> _Consegna_:
Nell'intervista sull'album "Off Planet", riscriva tutto da "Le canzoni secondo" giù fino a "Django del 2012?", rinominando "fan" in "sostenitori".

> _Estratto della pagina_:
◇ ◇ ◇ ◇

Come vi trovate a suonare questo disco dal vivo?
Non è mai semplice suonare le nostre canzoni live perché sono sempre fatte in modo strano, ma ad esempio “Golden Cross” è una che mi piace molto suonare; porteremo sul palco più canzoni da questo album che da altri, però dovremo evitare quelle difficili da suonare, al massimo potremmo farlo in una special gig in futuro, con l’attrezzatura adatta e tutto.
Le canzoni secondo te preferite dai fan?
Penso che i fan dei Django Django ameranno “Fluxus”, o “Black Cadillac”, ma finora sembrano apprezzare molto “Dumbdrum”; i fan dei vecchi album ameranno le tracce che ricordano loro i vecchi album, ma poi penso anche che tracce come “Don’t touch that dial” ci faranno arrivare nuovi fan. Direi che è un disco che non può piacere a tutti, ma è quel che è.
E se descrivessi “Off Planet” a qualcuno che non vi conosce?
Direi che è un mixtape di 30 anni di collezioni musicali ed esperienza nel panorama musicale; è una sorta di viaggio tra 30 anni di musica dance, composizione, essere ossessionati dai Beatles e dai Beach Boys ma anche dalla techno e dai rave. Un mix un po’ strano, devi semplicemente prendere quel che ti piace e lasciare indietro quel che non fa per te.
Cosa ne penserebbero i Django Django del 2012?
Penso che a loro piacerebbe, questo è il tipo di musica che facevo tra 2003 e 2005; prima di incontrare Vinny facevo techno, hip hop e dance. Stare a casa tutto il tempo a causa del Covid e del lockdown mi ha dato l’opportunità di rivedere tutte queste idee, riprenderle da dove le avevo lasciate e combinarle con i miei gusti attuali e quello che hanno vissuto i Django Django finora.
Un’altra collaborazione molto interessante è quella con Toya Delazy in “Galaxy Mood”: com’è nata?

◇ ◇ ◇ ◇

> _Estratti del materiale_:
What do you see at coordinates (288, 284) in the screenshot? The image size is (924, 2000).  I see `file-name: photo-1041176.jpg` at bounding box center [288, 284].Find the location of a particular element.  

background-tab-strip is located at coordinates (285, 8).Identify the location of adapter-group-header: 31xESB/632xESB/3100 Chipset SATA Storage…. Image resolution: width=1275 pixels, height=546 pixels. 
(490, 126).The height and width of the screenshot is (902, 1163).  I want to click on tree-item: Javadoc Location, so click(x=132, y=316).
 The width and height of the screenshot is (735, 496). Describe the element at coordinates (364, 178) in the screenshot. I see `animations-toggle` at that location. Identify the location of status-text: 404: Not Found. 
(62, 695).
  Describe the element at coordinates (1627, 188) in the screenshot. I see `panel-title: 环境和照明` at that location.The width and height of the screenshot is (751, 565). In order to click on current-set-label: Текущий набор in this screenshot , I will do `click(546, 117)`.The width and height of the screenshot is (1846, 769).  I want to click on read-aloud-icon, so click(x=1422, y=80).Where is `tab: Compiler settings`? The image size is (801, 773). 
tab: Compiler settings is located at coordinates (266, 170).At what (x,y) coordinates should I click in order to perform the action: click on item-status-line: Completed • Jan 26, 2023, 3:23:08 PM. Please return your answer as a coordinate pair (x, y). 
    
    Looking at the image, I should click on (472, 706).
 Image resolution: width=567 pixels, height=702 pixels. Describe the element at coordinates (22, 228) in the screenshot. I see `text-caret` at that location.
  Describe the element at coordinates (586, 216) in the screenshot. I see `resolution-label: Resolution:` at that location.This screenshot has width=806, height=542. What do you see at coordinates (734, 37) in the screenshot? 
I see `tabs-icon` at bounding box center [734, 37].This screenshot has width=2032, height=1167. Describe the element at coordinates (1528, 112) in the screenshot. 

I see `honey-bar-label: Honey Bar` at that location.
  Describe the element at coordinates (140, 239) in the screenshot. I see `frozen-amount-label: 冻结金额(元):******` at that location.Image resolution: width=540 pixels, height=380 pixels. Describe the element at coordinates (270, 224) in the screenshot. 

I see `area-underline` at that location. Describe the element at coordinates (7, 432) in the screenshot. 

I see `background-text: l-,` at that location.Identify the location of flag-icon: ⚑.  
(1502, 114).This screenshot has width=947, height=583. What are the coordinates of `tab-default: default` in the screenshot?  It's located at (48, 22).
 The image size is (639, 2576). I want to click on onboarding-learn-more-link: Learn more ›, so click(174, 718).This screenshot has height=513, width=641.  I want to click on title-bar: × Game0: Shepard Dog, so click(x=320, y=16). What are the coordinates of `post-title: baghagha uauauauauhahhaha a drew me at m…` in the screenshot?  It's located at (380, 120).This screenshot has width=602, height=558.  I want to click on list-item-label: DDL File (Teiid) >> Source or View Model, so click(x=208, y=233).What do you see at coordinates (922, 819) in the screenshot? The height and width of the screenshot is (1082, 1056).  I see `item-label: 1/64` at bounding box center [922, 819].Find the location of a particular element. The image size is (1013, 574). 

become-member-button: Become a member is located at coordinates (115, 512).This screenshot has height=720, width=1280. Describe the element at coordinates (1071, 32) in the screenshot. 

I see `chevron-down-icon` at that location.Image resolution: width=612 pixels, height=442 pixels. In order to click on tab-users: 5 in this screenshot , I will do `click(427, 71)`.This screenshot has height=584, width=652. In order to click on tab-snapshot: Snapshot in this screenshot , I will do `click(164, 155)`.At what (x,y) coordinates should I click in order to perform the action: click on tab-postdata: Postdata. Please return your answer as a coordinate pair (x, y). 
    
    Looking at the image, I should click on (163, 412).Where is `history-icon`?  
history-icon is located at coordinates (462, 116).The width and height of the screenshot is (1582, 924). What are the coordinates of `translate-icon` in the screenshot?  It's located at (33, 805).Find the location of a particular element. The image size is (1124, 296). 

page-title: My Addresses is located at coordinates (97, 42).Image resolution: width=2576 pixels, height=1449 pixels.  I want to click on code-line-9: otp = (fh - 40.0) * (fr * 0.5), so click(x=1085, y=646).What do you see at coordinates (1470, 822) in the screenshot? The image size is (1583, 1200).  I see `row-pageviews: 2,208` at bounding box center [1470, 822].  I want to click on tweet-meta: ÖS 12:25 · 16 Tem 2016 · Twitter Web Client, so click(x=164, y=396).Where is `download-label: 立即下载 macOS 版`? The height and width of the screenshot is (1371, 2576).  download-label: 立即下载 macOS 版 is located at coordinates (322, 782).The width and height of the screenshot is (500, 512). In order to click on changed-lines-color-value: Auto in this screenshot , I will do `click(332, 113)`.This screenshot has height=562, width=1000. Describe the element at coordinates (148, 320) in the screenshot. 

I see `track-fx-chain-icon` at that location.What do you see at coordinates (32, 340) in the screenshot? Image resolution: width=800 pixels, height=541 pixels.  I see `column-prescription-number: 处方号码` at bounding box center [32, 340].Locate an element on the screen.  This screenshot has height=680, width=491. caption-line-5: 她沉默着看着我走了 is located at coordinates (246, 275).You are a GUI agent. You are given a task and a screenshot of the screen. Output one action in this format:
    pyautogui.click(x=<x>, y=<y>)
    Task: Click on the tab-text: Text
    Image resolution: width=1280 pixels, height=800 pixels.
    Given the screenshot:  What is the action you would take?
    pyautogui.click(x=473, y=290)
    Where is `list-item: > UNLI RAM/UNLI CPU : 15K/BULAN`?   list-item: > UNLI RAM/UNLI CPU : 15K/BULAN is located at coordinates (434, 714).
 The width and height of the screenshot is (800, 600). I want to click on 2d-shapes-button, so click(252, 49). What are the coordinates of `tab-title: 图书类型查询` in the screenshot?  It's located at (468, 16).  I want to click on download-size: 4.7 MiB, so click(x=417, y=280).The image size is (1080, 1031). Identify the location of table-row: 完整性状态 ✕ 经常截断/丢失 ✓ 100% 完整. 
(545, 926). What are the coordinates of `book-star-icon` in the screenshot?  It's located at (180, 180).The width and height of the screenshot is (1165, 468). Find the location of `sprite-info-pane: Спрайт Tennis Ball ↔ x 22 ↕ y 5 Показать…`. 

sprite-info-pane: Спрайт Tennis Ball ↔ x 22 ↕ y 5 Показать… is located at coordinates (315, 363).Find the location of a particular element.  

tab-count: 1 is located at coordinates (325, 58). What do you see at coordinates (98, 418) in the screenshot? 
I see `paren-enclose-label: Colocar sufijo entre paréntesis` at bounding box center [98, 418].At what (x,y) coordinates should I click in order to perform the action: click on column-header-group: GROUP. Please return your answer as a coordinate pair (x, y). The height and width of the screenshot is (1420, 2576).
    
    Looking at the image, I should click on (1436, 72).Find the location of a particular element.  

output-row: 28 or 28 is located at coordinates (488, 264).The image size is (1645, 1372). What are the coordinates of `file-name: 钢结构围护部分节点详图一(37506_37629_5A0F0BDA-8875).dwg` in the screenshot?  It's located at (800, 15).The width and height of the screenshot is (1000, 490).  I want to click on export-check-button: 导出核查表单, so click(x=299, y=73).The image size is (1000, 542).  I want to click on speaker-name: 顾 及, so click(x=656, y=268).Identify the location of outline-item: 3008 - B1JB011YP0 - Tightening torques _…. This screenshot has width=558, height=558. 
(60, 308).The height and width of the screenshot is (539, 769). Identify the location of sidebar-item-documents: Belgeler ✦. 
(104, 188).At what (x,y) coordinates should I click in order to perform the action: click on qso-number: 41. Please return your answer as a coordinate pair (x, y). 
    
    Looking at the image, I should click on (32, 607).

◇ ◇ ◇ ◇

> _Soluzione proposta_:
Le canzoni secondo te preferite dai sostenitori?
Penso che i sostenitori dei Django Django ameranno “Fluxus”, o “Black Cadillac”, ma finora sembrano apprezzare molto “Dumbdrum”; i sostenitori dei vecchi album ameranno le tracce che ricordano loro i vecchi album, ma poi penso anche che tracce come “Don’t touch that dial” ci faranno arrivare nuovi sostenitori. Direi che è un disco che non può piacere a tutti, ma è quel che è.
E se descrivessi “Off Planet” a qualcuno che non vi conosce?
Direi che è un mixtape di 30 anni di collezioni musicali ed esperienza nel panorama musicale; è una sorta di viaggio tra 30 anni di musica dance, composizione, essere ossessionati dai Beatles e dai Beach Boys ma anche dalla techno e dai rave. Un mix un po’ strano, devi semplicemente prendere quel che ti piace e lasciare indietro quel che non fa per te.
Cosa ne penserebbero i Django Django del 2012?